Comparto con el Capitán del buque Californian, Stanley Lord, su convicción sobre la maldición que pesaba sobre el Titanic y los misterios que rodearon todo lo referente a él. Además le absuelvo de toda culpa por supuesta omisión de asistencia a los náufragos. Fue un barco maldito, destinado a mostrar descarnadamente la vanidad y osadía del hombre y la bajeza de su alma enfrentada a sus peores temores y pesadillas, la de desaparecer violentamente, sin dejar rastro, en abismos insondables, en este caso del océano, o lo que es lo mismo, del firmamento acuático. Multitud de personas prisioneras del coloso “insumergible” se perdían en las tinieblas irremediablemente enlazadas a él, como otras se hundieron y se hunden en la galerna que orquestan maléficos intereses creados, mentiras a conveniencia y juicios a sabiendas injustos, para satisfacer a monstruos de las profundidades que viajan abordo de la nave terrestre. Otras, se pierden en los propios vericuetos de la engañosa moral de su mente.
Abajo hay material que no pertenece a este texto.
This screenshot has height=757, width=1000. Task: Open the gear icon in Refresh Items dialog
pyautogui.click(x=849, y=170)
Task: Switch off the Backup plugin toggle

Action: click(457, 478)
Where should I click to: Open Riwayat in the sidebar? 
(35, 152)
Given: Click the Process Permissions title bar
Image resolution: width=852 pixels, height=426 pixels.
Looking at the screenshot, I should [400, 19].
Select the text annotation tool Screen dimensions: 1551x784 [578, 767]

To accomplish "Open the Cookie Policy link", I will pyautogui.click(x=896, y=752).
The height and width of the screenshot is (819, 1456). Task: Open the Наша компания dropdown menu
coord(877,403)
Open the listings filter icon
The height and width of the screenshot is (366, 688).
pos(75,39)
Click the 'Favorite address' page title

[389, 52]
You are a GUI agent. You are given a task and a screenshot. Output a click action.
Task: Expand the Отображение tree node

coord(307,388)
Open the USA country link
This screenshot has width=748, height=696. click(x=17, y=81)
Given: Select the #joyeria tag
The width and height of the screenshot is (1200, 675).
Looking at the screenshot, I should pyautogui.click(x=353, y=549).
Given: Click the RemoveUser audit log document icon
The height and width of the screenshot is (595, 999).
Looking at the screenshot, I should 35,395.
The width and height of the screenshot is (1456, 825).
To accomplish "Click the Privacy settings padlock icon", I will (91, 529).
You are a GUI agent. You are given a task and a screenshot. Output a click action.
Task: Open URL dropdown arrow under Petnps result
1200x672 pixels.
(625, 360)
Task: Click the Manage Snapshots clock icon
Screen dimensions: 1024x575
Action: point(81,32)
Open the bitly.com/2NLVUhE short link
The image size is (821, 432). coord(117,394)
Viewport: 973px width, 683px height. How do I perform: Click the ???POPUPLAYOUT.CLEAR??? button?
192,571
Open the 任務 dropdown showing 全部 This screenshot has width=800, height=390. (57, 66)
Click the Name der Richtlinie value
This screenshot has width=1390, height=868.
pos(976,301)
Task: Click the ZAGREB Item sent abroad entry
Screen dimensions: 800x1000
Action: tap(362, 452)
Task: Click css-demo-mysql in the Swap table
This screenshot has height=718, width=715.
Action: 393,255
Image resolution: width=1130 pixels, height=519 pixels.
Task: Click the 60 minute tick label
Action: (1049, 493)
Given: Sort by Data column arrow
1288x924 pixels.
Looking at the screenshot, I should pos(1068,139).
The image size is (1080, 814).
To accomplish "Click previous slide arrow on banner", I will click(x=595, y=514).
Este libro, en definitiva, es mucho más que una novela sugerente con fondo de mar, donde nos encontramos a J. Conrad. Aparte de ser fascinante por lo bien que documenta los misterios del Titanic y los detalles de su hundimiento, es un diamante con cada faceta bien tallada, hasta emitir mil luces a modo de mensajes brillantes que provocan la reflexión sobre la necesidad de hacer buen uso de la vida, donde cada segundo, como en la mar, es irreversible.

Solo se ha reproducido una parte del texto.